# Start of GIVEN RECORDS
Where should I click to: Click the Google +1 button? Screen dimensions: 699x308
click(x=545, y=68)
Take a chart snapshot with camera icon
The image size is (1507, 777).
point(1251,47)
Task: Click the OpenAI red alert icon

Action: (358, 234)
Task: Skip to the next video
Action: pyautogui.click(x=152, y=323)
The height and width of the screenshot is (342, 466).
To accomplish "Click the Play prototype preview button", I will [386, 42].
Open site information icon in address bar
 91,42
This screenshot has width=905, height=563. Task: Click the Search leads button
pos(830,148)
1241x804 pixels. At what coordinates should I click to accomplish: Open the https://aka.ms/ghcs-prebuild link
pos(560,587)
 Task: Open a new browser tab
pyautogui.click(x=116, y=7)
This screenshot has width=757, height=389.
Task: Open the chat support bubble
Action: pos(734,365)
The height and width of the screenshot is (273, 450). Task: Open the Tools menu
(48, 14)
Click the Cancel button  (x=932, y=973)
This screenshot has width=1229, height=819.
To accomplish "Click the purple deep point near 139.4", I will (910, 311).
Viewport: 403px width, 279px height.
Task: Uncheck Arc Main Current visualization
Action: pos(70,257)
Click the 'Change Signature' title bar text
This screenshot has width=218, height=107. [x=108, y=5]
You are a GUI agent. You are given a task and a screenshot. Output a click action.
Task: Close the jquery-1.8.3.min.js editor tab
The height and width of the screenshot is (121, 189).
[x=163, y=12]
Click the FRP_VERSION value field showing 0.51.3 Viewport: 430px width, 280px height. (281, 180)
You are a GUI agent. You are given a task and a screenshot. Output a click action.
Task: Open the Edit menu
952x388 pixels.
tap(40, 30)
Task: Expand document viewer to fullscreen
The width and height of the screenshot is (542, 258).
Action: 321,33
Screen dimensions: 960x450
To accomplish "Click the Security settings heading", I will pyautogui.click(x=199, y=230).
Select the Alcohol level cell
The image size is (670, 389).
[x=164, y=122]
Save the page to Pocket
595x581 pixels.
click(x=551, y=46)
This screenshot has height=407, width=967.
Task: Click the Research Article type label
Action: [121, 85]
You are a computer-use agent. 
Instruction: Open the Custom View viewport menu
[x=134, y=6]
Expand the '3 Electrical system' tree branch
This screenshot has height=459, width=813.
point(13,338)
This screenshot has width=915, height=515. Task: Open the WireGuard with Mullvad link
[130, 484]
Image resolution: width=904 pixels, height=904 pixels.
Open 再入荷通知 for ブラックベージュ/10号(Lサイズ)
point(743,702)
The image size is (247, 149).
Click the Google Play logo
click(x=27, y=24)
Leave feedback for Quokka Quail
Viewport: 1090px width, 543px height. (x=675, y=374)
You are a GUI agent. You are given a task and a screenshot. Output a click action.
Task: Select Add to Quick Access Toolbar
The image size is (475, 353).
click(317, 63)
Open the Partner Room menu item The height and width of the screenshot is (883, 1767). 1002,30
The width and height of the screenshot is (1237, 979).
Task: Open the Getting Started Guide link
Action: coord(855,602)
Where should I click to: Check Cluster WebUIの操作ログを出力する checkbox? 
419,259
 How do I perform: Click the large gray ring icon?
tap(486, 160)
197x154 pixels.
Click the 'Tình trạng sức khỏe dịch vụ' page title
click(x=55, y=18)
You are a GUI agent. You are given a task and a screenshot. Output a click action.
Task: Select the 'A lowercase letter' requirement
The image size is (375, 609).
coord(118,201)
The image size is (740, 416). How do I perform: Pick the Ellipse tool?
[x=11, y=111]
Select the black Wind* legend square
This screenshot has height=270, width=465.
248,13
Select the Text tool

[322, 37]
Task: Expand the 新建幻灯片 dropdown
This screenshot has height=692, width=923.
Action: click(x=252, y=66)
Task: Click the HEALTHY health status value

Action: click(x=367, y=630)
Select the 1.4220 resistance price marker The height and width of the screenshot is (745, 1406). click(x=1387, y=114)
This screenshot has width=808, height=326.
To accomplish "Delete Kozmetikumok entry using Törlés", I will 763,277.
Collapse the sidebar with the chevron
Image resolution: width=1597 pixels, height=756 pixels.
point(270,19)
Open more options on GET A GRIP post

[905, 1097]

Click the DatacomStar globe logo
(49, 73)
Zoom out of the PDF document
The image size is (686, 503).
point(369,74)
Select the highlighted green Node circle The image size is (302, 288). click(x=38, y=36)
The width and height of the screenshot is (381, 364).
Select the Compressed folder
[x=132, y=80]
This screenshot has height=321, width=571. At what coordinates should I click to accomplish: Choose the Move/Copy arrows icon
# End of GIVEN RECORDS
• _WHAT YOU WILL DO_
Turn the listing from the line containing "The image size is (740, 416)." up to and including the line containing "Action: click(x=367, y=630)" into a Markdown table with the columns No. and Text, leaving out blank lines. Include only those lines, and number each row.

• _RESPONSE_
| No. | Text |
|---|---|
| 1 | The image size is (740, 416). How do I perform: Pick the Ellipse tool? |
| 2 | [x=11, y=111] |
| 3 | Select the black Wind* legend square |
| 4 | This screenshot has height=270, width=465. |
| 5 | 248,13 |
| 6 | Select the Text tool |
| 7 | [322, 37] |
| 8 | Task: Expand the 新建幻灯片 dropdown |
| 9 | This screenshot has height=692, width=923. |
| 10 | Action: click(x=252, y=66) |
| 11 | Task: Click the HEALTHY health status value |
| 12 | Action: click(x=367, y=630) |